[Start of section]
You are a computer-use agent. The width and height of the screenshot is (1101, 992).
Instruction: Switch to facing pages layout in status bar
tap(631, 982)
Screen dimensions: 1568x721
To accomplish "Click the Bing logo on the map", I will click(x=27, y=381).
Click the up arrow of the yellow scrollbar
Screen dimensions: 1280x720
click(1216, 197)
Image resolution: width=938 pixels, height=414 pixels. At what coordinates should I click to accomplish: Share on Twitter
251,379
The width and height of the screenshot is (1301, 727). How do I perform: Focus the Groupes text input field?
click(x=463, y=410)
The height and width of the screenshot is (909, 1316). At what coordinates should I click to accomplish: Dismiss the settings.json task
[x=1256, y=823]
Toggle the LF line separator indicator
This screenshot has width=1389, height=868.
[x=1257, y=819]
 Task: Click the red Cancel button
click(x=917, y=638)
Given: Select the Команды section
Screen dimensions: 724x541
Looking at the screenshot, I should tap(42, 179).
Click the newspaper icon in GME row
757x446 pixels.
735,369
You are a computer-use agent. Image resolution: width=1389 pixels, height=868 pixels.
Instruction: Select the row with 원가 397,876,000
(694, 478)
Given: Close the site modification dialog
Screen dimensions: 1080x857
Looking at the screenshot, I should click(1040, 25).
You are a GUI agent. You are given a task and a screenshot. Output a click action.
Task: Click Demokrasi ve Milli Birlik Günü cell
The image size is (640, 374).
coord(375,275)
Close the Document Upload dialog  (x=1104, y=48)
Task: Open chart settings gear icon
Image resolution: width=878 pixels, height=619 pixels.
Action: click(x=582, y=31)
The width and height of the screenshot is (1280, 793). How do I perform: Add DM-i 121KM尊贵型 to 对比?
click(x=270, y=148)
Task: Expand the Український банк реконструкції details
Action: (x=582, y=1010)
[End of section]
=== Assignment ===
Match on "agent": copy every line in the records that has it.

=== Result ===
You are a computer-use agent. The width and height of the screenshot is (1101, 992).
You are a computer-use agent. Image resolution: width=1389 pixels, height=868 pixels.
You are a GUI agent. You are given a task and a screenshot. Output a click action.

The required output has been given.